In the data below, the answer is the run of lines from the line containing "Cuando la simplicidad (1502, 1095)" through the line containing "Zona de Descargas (1032, 1374)", both included; print it exactly and nothing else.

(Collected data)

━━━━━━━━

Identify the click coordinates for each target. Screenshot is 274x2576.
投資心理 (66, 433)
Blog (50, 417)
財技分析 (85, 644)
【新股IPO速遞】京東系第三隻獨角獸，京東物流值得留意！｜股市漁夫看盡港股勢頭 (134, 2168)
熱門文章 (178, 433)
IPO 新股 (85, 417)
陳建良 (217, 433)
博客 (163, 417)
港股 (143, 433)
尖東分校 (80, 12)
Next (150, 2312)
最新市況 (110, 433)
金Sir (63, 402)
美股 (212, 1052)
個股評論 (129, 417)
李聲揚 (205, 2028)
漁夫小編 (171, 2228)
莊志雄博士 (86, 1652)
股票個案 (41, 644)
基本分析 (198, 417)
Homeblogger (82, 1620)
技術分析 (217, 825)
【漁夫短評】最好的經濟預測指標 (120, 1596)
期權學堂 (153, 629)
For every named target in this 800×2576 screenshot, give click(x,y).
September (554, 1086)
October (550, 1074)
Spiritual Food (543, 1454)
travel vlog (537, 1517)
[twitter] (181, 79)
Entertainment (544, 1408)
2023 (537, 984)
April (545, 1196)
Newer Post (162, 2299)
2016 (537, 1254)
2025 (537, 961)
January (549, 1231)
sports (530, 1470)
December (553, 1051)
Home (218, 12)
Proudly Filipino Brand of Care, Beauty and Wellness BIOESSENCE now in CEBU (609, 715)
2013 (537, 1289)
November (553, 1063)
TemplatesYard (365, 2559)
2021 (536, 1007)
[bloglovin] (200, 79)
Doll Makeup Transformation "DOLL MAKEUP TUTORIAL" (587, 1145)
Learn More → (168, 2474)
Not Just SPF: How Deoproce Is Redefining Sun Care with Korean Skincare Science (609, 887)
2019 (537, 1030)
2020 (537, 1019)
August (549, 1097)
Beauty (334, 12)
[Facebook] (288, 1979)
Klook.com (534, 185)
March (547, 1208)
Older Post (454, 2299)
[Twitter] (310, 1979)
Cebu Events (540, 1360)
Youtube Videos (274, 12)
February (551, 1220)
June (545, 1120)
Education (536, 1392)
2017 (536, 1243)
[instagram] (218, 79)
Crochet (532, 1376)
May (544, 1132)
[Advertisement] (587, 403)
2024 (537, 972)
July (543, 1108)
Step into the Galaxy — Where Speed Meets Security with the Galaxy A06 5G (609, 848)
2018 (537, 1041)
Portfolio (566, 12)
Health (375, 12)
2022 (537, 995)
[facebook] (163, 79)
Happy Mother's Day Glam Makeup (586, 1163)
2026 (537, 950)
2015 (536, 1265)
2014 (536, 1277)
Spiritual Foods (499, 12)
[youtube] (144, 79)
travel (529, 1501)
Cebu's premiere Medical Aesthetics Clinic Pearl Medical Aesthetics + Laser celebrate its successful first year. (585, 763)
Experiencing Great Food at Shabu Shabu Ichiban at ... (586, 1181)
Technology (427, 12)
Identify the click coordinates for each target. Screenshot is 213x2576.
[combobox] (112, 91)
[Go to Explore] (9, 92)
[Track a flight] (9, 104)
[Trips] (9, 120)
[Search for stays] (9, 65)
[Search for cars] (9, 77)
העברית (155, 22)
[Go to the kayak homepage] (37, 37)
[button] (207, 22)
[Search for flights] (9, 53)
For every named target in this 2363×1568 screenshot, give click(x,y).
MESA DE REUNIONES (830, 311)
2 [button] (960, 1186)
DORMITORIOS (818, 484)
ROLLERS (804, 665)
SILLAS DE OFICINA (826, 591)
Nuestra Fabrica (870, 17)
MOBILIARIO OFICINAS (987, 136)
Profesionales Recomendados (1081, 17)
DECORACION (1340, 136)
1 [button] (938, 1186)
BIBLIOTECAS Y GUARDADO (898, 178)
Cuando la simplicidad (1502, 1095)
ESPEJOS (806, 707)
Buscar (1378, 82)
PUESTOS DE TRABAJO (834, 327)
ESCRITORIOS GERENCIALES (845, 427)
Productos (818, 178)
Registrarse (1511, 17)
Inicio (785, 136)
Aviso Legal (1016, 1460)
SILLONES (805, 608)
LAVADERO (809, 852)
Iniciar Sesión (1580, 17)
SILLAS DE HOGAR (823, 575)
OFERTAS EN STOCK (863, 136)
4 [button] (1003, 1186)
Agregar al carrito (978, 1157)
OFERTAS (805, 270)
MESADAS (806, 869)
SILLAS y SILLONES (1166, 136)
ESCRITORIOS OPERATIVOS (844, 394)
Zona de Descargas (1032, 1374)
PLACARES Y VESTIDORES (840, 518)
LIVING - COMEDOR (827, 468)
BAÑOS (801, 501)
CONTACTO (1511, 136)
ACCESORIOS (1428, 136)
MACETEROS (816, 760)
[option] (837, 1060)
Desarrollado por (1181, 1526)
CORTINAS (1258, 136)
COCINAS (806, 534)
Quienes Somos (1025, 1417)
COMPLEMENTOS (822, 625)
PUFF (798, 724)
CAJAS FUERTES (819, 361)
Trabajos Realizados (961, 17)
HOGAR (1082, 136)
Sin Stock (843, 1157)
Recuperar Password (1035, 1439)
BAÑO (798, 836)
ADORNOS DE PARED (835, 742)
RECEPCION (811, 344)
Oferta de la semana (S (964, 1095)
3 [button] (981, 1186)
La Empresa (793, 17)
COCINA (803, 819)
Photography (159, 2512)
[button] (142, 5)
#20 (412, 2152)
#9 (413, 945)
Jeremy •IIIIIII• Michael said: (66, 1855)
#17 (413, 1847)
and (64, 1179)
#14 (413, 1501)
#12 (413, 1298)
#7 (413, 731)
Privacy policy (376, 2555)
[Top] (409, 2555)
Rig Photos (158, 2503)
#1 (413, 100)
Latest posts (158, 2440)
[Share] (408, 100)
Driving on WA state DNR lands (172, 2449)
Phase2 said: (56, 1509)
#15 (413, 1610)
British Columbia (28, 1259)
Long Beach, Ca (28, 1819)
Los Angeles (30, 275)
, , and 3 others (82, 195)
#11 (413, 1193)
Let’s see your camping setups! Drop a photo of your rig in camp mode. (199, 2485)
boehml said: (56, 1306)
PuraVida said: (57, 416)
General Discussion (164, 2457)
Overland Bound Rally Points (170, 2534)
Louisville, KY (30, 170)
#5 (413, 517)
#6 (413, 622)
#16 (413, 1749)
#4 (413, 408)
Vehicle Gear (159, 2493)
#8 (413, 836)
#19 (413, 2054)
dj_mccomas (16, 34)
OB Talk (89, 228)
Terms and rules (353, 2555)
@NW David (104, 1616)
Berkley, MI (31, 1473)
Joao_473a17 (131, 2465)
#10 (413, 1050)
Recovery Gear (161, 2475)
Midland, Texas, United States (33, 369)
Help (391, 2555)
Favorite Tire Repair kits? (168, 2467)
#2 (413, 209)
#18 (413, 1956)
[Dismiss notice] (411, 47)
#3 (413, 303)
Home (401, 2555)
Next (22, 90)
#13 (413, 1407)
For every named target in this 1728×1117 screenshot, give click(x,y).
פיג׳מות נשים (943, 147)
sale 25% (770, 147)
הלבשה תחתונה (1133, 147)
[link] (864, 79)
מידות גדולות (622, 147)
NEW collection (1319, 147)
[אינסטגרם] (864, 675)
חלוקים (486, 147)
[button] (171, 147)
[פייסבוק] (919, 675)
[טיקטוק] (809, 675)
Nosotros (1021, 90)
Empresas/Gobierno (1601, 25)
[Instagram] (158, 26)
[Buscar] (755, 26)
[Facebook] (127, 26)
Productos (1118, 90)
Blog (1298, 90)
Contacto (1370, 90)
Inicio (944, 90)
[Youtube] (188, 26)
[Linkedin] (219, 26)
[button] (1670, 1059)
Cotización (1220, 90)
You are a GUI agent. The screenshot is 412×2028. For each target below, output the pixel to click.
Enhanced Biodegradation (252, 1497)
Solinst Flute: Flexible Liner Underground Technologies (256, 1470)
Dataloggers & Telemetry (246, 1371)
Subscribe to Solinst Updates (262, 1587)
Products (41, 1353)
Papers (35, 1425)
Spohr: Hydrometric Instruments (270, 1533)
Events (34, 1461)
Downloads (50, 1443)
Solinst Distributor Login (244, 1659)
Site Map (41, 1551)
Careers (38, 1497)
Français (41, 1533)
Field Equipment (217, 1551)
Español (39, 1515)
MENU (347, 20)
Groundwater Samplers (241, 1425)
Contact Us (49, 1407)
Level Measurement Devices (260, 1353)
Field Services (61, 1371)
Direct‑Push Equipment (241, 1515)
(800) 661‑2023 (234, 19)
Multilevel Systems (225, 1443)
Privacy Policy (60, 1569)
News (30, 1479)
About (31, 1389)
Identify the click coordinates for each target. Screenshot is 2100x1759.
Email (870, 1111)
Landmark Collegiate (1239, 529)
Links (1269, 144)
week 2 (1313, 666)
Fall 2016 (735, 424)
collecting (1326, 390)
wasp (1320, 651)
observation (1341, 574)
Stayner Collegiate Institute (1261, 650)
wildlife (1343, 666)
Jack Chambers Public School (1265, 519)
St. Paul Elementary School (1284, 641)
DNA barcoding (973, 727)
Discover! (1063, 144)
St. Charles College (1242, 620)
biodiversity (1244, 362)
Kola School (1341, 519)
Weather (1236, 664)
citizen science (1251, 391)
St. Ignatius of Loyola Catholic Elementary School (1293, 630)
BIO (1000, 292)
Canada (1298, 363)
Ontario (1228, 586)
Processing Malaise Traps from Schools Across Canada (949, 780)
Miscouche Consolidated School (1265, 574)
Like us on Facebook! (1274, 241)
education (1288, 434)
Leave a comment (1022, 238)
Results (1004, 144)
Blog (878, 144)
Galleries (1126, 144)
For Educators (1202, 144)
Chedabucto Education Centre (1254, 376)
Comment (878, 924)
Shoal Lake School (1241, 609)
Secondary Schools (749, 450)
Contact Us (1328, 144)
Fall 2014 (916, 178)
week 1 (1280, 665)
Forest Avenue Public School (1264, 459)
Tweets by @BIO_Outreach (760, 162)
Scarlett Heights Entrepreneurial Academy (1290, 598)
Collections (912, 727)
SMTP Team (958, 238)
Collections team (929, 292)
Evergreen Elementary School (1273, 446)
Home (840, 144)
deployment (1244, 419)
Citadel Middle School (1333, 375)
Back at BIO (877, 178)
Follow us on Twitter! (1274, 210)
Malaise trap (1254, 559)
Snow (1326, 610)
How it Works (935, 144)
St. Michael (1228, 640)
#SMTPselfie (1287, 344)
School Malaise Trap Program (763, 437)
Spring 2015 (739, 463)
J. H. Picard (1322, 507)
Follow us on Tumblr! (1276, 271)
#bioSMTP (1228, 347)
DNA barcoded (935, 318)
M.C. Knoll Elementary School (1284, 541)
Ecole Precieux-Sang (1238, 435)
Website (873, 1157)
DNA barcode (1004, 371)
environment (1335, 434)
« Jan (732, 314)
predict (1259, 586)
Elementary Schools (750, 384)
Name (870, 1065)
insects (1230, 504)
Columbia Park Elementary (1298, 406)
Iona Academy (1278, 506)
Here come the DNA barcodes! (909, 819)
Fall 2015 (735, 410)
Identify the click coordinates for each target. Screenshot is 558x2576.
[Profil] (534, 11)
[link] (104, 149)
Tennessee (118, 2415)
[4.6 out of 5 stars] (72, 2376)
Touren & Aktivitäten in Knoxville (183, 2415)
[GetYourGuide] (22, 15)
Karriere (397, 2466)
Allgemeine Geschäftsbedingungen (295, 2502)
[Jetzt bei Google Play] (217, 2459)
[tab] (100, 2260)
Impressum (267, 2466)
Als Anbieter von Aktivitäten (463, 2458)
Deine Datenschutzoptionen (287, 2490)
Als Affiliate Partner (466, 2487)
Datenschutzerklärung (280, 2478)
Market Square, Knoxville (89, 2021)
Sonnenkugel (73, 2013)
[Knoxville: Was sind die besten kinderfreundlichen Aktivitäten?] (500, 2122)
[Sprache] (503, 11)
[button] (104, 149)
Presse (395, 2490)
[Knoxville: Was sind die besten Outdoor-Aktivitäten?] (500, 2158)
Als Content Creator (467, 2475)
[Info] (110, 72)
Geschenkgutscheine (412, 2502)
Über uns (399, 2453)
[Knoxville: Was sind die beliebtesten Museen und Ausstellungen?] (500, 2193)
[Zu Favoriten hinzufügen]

━━━━━━━━

* _Task solution_:
Cuando la simplicidad (1502, 1095)
ESPEJOS (806, 707)
Buscar (1378, 82)
PUESTOS DE TRABAJO (834, 327)
ESCRITORIOS GERENCIALES (845, 427)
Productos (818, 178)
Registrarse (1511, 17)
Inicio (785, 136)
Aviso Legal (1016, 1460)
SILLONES (805, 608)
LAVADERO (809, 852)
Iniciar Sesión (1580, 17)
SILLAS DE HOGAR (823, 575)
OFERTAS EN STOCK (863, 136)
4 [button] (1003, 1186)
Agregar al carrito (978, 1157)
OFERTAS (805, 270)
MESADAS (806, 869)
SILLAS y SILLONES (1166, 136)
ESCRITORIOS OPERATIVOS (844, 394)
Zona de Descargas (1032, 1374)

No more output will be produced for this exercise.